У меня дома, в нижнем ящике шкафа, давно валяется странный ключ, который не подходит ни к одной двери. Я не помню, откуда он взялся и для чего он там, однако с некоторых пор ключ всё чаще стал напоминать о себе. Он заставлял меня думать о нём и о той двери, за которой уже не будет ни горя, ни отчаяния, ни разочарований, ни нелепых надежд. За этой дверью не бывает потерь и не случается недоразумений, там всякому уготовано безусловное равенство, всеторжествующее и абсолютное, такое, что для всех вошедших уже не будет иметь никакого значения ни возраст, ни талант, ни происхождение, даже собственное имя становится более не нужным. Изготовить такой ключ, мог, несомненно, только в высшей степени искусный Мастер. Не надо быть посвящённым во все таинства Его ремесла, чтобы понять, что Он вложил в него всю свою душу, которая стала на некоторое время моею собственной. Но только это не единственное, что связывает меня с Ним. Всё своё время я занят изготовлением подобных ключей, разве что их владельцами становятся не люди, а события и сущности, имеющие иную плоть. И моей работе тоже назначен исчислимый срок, по истечению которого она уже не будет иметь никакого смысла. Как не имеет смысла всё временное и переходящее.

Любуясь прихотливыми формами и совершенством моего ключа, мне становится жалко вдохновенной работы Мастера. И осознание этого – разводит меня с Ним. Мне трудно понять, какая такая надобность заставляет Его разменивать свою вечность на мгновенность собственных созданий, разве что невозможность разглядеть то самое слово, которое Он положил в начало всего. Мы же, обращённые к Нему и непричастные к любым метаморфозам времени из-за краткости своего бытия, способны прочитать это слово и, возможно, даже заметить в нём ошибку. Это, пожалуй, будет единственным, чем мы сможем преодолеть свою очевидную недолговечность и разрешить извечную смысловую неопределённость своего существования.

 

Счастье

Оно было тёмным и густым, словно гречишный мёд. Счастья было так много, что оно простиралось вплоть до едва различимого горизонта, слегка прогнувшегося от внезапной тяжести свалившегося счастья. Все поры земли были забиты его липкой массой, дающей едкие испарения, которыми было почти невозможно дышать. Счастье проступало крупными маслянистыми каплями на высохших древесных стволах, украшало коричневой охрой дома и стены и вспучивалось ржавой смолистой коркой на помертвелой воде.

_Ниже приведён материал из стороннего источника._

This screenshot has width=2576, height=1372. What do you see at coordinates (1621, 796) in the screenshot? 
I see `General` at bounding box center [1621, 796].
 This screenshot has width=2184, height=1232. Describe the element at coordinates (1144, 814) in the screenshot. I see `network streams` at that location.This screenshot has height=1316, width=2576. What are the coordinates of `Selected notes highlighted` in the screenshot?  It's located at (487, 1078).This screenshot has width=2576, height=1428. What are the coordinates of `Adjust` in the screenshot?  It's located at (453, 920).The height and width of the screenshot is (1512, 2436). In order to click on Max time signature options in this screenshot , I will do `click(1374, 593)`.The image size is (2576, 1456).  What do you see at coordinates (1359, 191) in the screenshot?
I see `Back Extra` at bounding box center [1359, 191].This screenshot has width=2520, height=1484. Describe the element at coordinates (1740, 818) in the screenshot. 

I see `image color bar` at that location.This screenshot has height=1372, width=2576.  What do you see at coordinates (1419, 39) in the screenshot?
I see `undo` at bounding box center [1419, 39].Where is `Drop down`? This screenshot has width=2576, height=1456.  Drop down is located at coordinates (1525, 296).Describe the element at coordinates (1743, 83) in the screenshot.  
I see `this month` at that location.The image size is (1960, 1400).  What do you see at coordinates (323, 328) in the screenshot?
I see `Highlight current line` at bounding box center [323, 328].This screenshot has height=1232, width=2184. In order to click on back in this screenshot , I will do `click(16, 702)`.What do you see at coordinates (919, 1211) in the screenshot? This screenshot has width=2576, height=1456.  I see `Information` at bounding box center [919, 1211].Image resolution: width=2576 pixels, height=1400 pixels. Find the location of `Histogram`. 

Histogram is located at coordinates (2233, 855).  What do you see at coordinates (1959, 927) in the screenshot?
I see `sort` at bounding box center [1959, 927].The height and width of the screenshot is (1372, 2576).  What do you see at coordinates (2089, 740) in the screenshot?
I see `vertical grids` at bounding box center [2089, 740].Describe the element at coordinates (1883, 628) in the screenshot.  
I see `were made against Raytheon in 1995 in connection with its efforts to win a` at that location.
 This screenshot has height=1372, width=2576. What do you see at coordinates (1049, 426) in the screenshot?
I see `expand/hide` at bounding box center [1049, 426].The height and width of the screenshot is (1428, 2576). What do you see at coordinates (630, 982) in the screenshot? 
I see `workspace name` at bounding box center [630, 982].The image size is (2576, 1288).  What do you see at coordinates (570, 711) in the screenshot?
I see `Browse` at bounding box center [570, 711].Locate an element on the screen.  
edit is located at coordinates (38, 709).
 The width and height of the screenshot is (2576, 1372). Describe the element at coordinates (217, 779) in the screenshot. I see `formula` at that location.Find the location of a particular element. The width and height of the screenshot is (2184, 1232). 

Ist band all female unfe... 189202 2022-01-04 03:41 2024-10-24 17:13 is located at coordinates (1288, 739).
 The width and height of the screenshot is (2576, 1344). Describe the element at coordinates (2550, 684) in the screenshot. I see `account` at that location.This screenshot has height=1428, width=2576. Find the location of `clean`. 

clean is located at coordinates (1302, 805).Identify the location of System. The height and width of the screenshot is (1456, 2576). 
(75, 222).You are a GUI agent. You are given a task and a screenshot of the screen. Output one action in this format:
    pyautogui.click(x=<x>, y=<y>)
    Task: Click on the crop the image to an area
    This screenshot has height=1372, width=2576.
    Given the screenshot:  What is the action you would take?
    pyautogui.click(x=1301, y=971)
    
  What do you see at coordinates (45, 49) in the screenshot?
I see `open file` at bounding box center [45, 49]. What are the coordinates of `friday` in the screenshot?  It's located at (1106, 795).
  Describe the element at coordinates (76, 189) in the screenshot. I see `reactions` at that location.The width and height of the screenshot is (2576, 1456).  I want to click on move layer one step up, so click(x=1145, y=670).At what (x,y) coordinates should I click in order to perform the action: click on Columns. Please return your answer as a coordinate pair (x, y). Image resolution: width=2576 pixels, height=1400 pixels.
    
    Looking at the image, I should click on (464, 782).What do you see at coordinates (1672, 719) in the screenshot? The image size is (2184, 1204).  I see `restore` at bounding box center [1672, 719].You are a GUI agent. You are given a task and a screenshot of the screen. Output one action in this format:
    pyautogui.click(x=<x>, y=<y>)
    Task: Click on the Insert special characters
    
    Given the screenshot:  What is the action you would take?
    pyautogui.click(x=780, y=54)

Сложно сказать, находились ли здесь ещё другие люди: строения не производили впечатления обитаемых, а последними, кого я видел, были давние искатели счастья, но только они пошли совершенно в другую сторону. Впрочем, я всегда не понимал этих одержимых старателей, меня даже не смущало то очевидное обстоятельство, что таких людей оказывалось подавляющее большинство. Я сильно жалел, что не случилось у меня под рукою никакой ёмкости, дабы зачерпнуть для них немножечко счастья. А мне оно только мешало идти, путь мне предстоял неблизкий и трудный, пожалуй, даже дерзкий. Это-то, скорее всего, и не понравилось ревнивому небу, высыпавшему мне под ноги так много вязкого и такого труднопроходимого счастья.

 

Беги!

Беги, Мальчик, беги! Не останавливайся! Беги мимо ярких витрин, сверкающий мишуры, мимо манящих огней. Остановишься – забудешься, забудешься – потеряешься…

И Мальчик бежал. Бежал мимо играющих городов, мимо ликующей детворы, мимо карнавальной пестроты непрекращающегося праздника. Можно было бы не беспокоиться за него, не оглядывайся он по сторонам в поисках попутчиков на тихих дворах или на краю неба, где кончаются крыши домов и начинаются звёзды.

Мальчик, Мальчик, ну к чему тебе друзья – невольные свидетели твоего незамутнённого и невесомого сердца? Беги! Не нужно засматриваться в их зыбкие, непостоянные глаза. Или ты полагаешь, что вместе вам будет также легко скользить витиеватыми путями в пространстве мечты? Ты заблуждаешься, с ними можно только затеряться! Оставь их!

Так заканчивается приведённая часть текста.